Hello guys, I’m using Arch as a newbie. Learning about it. But worried about a thing. When I was creating the bootable media for install it, I downloaded the .iso and .iso.sig from any mirror that is near. I followed the things about verification of .iso but I got some errors and gave up. Just used the iso I didn’t verificated. I am using the OS that iso installed. There is nothing wrong with usage. I can access all the things about Arch, not had any problems and any performance issues. No special internet usage, no broken things etc. but I’m a bit worried about is there any malicious software such as keyloggers, mining softwares… Can I verify my Arch after the installation? Can I see if there is any software malicious via htop-bpytop? Should I create the bootable media again with verification and reinstall my Arch?
There’s two different things. The checksum and the GnuPG signature. If you used the GnuPG method to check the signature I can imagine you got a warning because of the GnuPG key owner trust and that’s actually expected behavior and should not worry you. Normally when you exchange GnuPG keys with a person in real life, you can compare key fingerprints and after that you would set the owner trust yourself for their key, but with downloaded iso images this is a different use case though if you really want you can set the owner trust to make the warning go away.

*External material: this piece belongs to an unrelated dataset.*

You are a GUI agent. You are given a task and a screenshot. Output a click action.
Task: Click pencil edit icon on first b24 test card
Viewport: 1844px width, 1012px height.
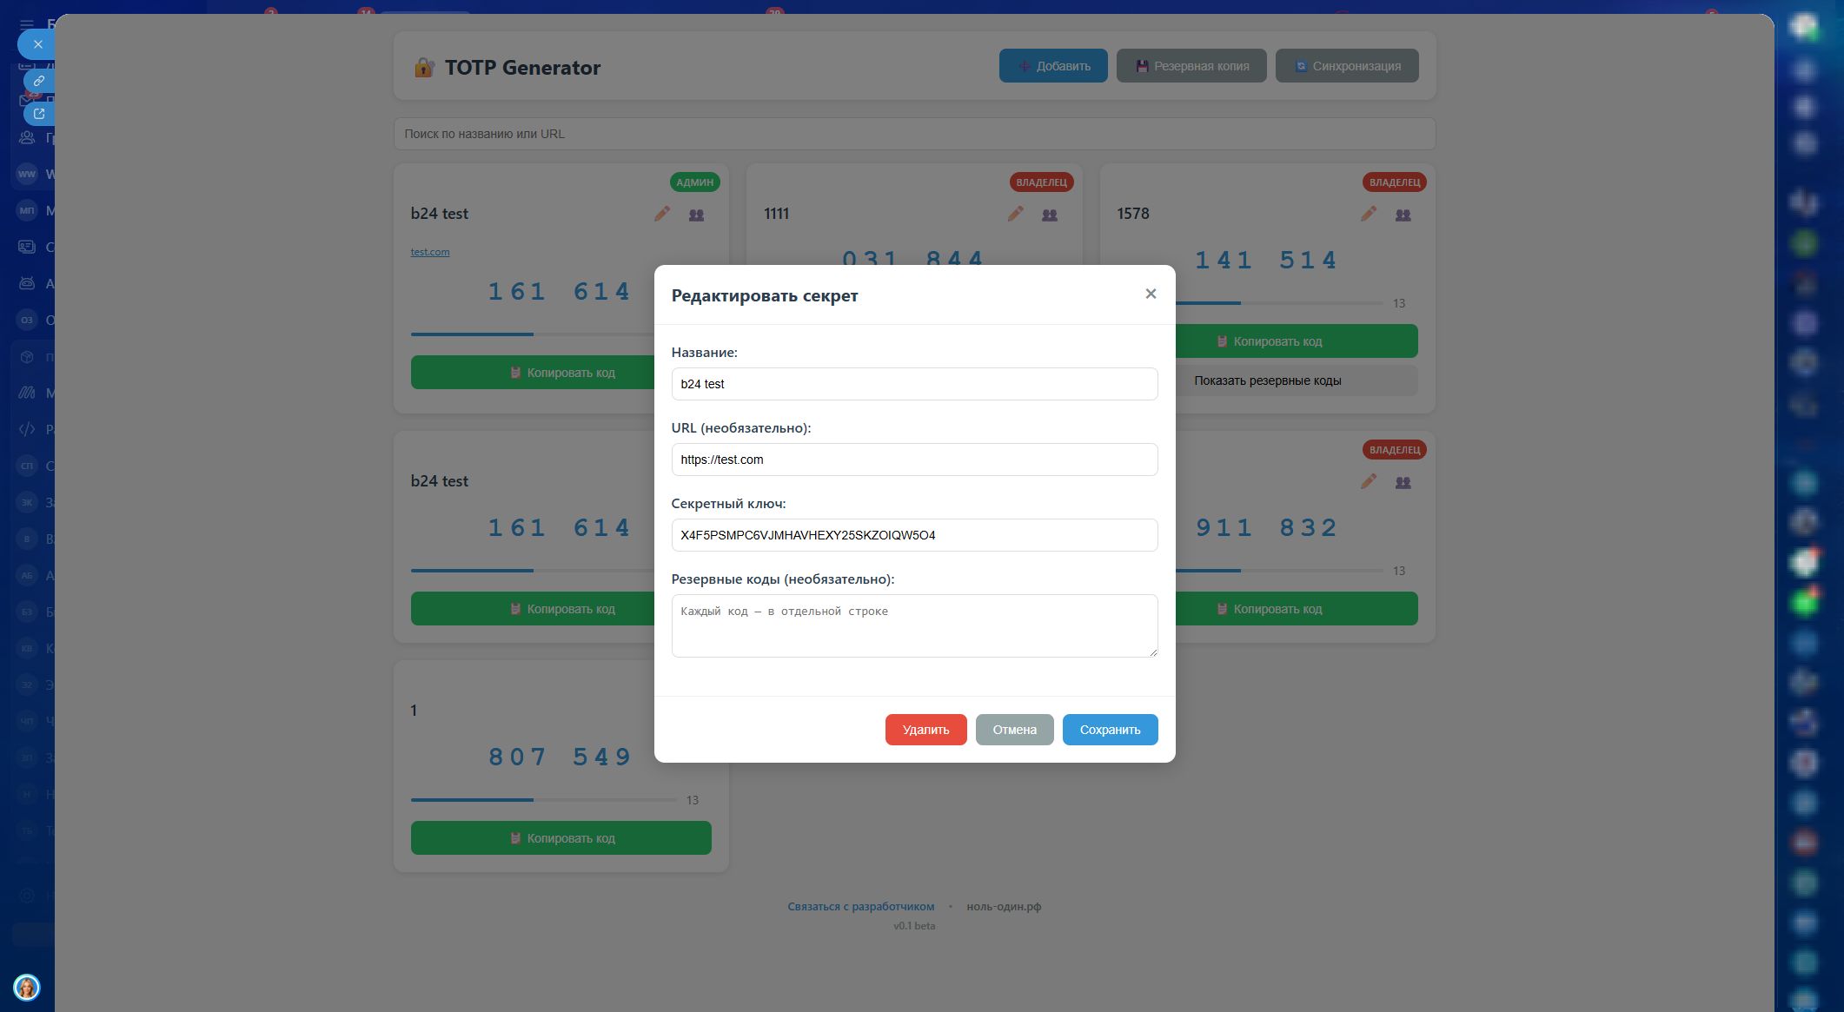click(x=662, y=214)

Oh, I didn’t know that. I just downloaded iso and iso.sig then used gpg commands. The thing I’m worried about is, maliciousy chance of the iso. I probably used German or French mirror to download the iso. Then, failed the verification. I am using unverificated iso’s Arch Linux now. Can I know if I had any tracker, keylogger or mining software etc. ? Usage is normal and smooth as how it have to be. But idk… Just worried. I still have the same bootable USB that the iso was extracted into. I have a FreeDOS unnecessary PC. Can I verificate the bootable by executing any verification command while I’m at the installation process? Or, can I verify or check my operating system’s originality at post-installation era of my main PC? Thanks for comment.

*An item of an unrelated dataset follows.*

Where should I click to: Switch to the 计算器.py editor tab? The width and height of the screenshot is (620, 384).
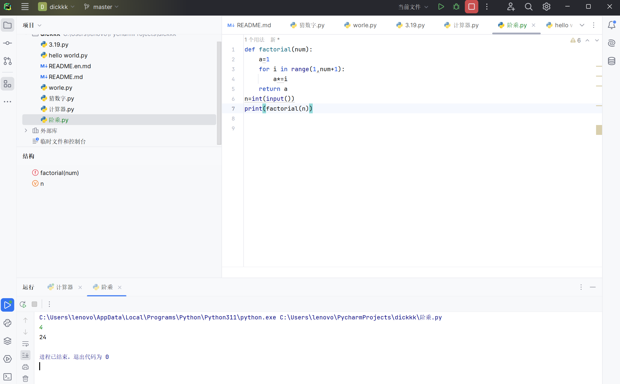pyautogui.click(x=462, y=25)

Suggesting the following for the archlinux-2024.05.01-x86_64.iso :
sudo pacman -S sequoia-sq
cd ~/Downloads
sq network wkd fetch pierre@archlinux.org -o release-key.pgp
sq verify --signer-file release-key.pgp --detached archlinux-2024.05.01-x86_64.iso.sig archlinux-2024.05.01-x86_64.iso
This should unlike with the GnuPG method give no warnings or errors.
So sorry for labor. There is a lacking information by me. I created the bootable at my previous OS, so there is no same .iso file. Only extracted version on my USB and installed version that is running on my PC. Can I see the mirror source from the extracted version?
Like the other commenter said you are probably fine. If you still worry, backup your /home and go for a fresh install and restore /home.
Using a theoretically backdoored OS to verify anything is pointless.
The backdoored OS can just bypass the checks.